- Text -
Scripture you want read:

“Psalm 23,” he wrote.

Music you want played:

“Something upbeat,” he wrote.

“Ralph, upbeat music?” Stephanie asked.

Meanwhile, in other parts of Fort Riley, the other soldiers were getting ready, too. Finishing wills. Designating powers of attorney. Working their way down final medical checklists. Hearing. Heart rate. Blood pressure. Blood type. They went to health briefings and were told: Wash your hands. Drink bottled water. Wear cotton underwear. Watch out for rats. They put on their body armor and stood outside in a zero-degree wind chill for inspection and were told that the straps weren’t tight enough, the ceramic plates intended to stop high-powered sniper bullets were an inch off, their compression bandages and tourniquets were stored in the wrong place, they were effectively dead men. They went to a briefing on stress management and suicide prevention and were told by a chaplain, “This is important. If you are not ready to die, you need to get there. If you are not ready to die, you need to be. If you are not ready to see your friends die, you need to be.”

And were they ready? Who knew? For most of them, this would be their first deployment, and for many it would be their first time away from the United States. The average age in the battalion was nineteen. Could a nineteen-year-old be ready? What about a nineteen-year-old soldier named Duncan Crookston, who was in his little apartment with his mother and father and new, nineteen-year-old wife, packing his things, when the phone rang? “Buried,” he said. “Battle Hymn of the Republic,” he said. Ten minutes later he hung up. “Just planned my funeral,” he nonchalantly told his curious parents and new wife, and was Duncan Crookston ready?

- Given data -
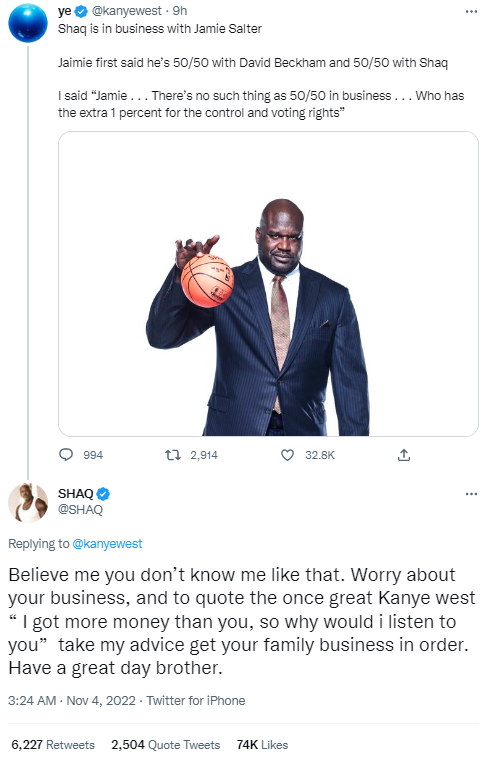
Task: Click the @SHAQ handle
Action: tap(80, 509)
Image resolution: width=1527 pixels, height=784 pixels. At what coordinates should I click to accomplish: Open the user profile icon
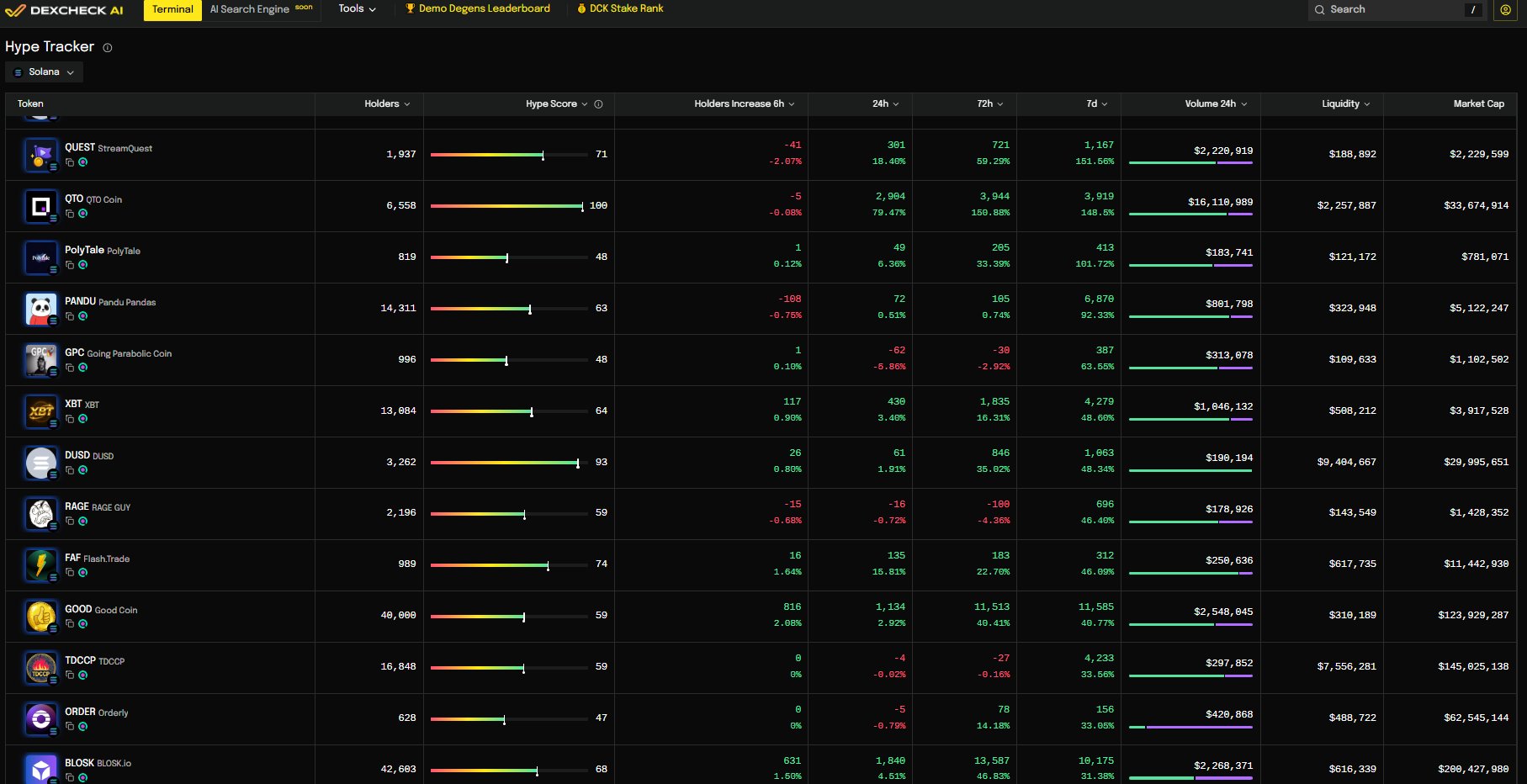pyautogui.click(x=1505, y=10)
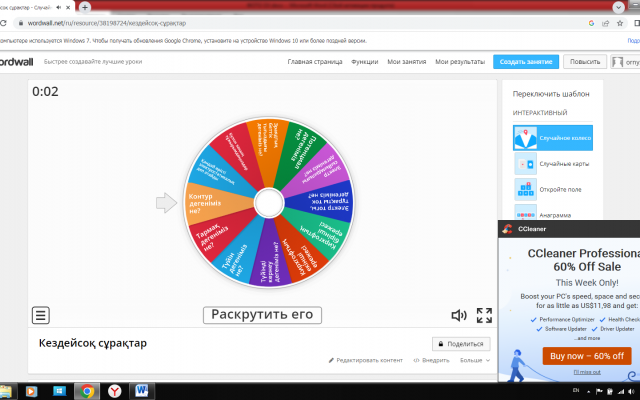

- What to produce -
Reproduce the passage of the Fort Riley text from "And were they" up to and including "Duncan Crookston ready?", copying it word for word.

- Solution for this problem -
And were they ready? Who knew? For most of them, this would be their first deployment, and for many it would be their first time away from the United States. The average age in the battalion was nineteen. Could a nineteen-year-old be ready? What about a nineteen-year-old soldier named Duncan Crookston, who was in his little apartment with his mother and father and new, nineteen-year-old wife, packing his things, when the phone rang? “Buried,” he said. “Battle Hymn of the Republic,” he said. Ten minutes later he hung up. “Just planned my funeral,” he nonchalantly told his curious parents and new wife, and was Duncan Crookston ready?